>> Begin Document segment
Wednesday, July 27, 2011

A "well-rested unrest"

I feel weird today.  Have you ever had days when you just felt weird?  I think most of it is boredom, but I'm not really sure.

The kids and I have been enjoying a lazy summer for the past couple of weeks.  I've become very protective of my "restful/productive" days (when the kids are with thier dad).  I get my cleaning and errands done and then I relax, without guilt.  My life has the potential to be very stresful and overwhelming.  I learned, the hard way, to not make it any more difficult than it's already going to be.

So...the past few nights I've had 10 hours of rest.  Granted, several hours each night were spent in prayer and thinking about my life, but I was still resting.  This morning, for the first time since I became a mother almost 10 years ago, I woke up feeling completely rested.  It was wonderful.  And the only thing on my agenda for today is to put away some laundry, possibly go to Target, and feed my family.

Not much to do. 

Which leaves me feeling weird.  And thoughtful.  Contemplative.  A little unsure.

Sometimes overthinking can be a bad thing.  :-/

My brain is one of those over-thinking, figure it all out types.  Everything has a box and I have to figure out which box things fit into so I can understand them.  But I can't figure out which box I fit into.

When I go to bed at night, I feel like a tired housewife.  But I'm not a wife.  So can I call myself a homemaker??  I'm home all day, taking care of children and caring for my home and family.  But "homemaker" and "single mom" don't really fit in the same category.  So what am I?  And then that leads me to my next overthought topic...do I want to get married again someday?  Or just raise my kiddos and call it a well-served life?  If I do want to eventually date and get remarried, what kind of guy would want a tired homemaker?? 

This all confuses me and even overwhelms me sometimes.  I love my life and I hate parts of it.  That's the truth.  And yes, when I'm honest with myself, I want to be married again someday, even if the idea of it all makes me uneasy.  I'm busy.  I have 4 kids, that I homeschool.  I'm tired and I don't exactly get out much.  And I don't want to.  I like being home with my babies.  They're such a joy to me.

These are personal thoughts I have, that I'm choosing to share.  Because most days, when I think about my life, I feel a weird mix of peace and sadness.  I love my life, and I feel joy every night that I climb into bed, even through my exhaustion.   But sometimes I feel sadness, because my day-to-day is not what I want forever.  I feel like pieces are missing, even if I couldn't tell you what they are.  And I feel sad over it.  Unrest.  And every day, my unrest grows just a little bit more.

Today, in my rested, contemplative mood, I thought and prayed over all of these things.  I have read more of my bible this week, seeking the Lord and His voice, than I have in the last 6 months.  And what I feel Him whispering to me, through my unrest and frustration and stress and joy and peace, is this,

"This too shall pass."

Life is full of stages.  Even if we're not ready, we're constantly entering new ones.  This is only a stage.  It doesn't mean that the rest of my life will be exactly as today.  Or tomorrow.  But right now, this is my life.  And I need to feel joy and peace and completeness in it.  There are parts of it that I wish I could change, but for now, it is what it is.  If I spend this stage constantly longing for more/different, I will never feel satisfied with the next stage.  Or the one after that.  I'm learning contentment in all circumstances.  Even in stages that leave me feeling bored and ready for change.
>> End Document segment
>> Begin Collected data
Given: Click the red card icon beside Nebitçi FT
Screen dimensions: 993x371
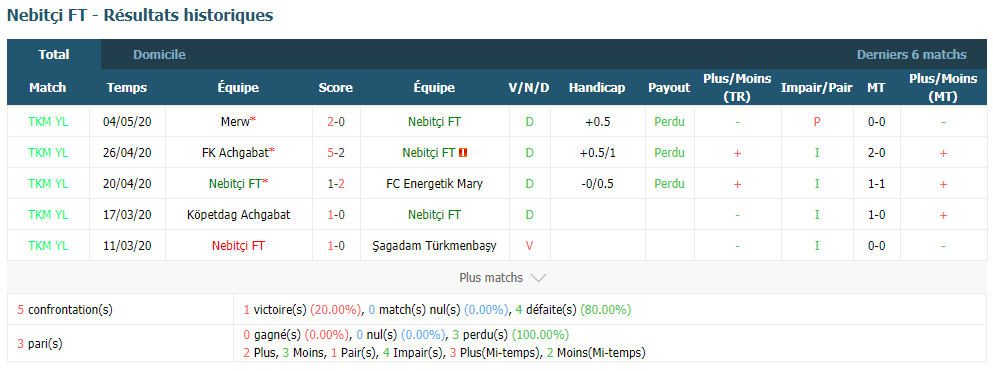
>> End Collected data
**Brief 1:** According to the blog post, why should the writer seek contentment in the present stage of life instead of longing for something more or different? Reply in one to three sentences.
**Brief 2:** Reproduce the passage of the blog post starting with "The kids and" and going on through "going to be.".

**Final answer 1:** If the writer spends this stage constantly longing for more or different, the writer will never feel satisfied with the next stage, or with the one after that.

**Final answer 2:**
The kids and I have been enjoying a lazy summer for the past couple of weeks.  I've become very protective of my "restful/productive" days (when the kids are with thier dad).  I get my cleaning and errands done and then I relax, without guilt.  My life has the potential to be very stresful and overwhelming.  I learned, the hard way, to not make it any more difficult than it's already going to be.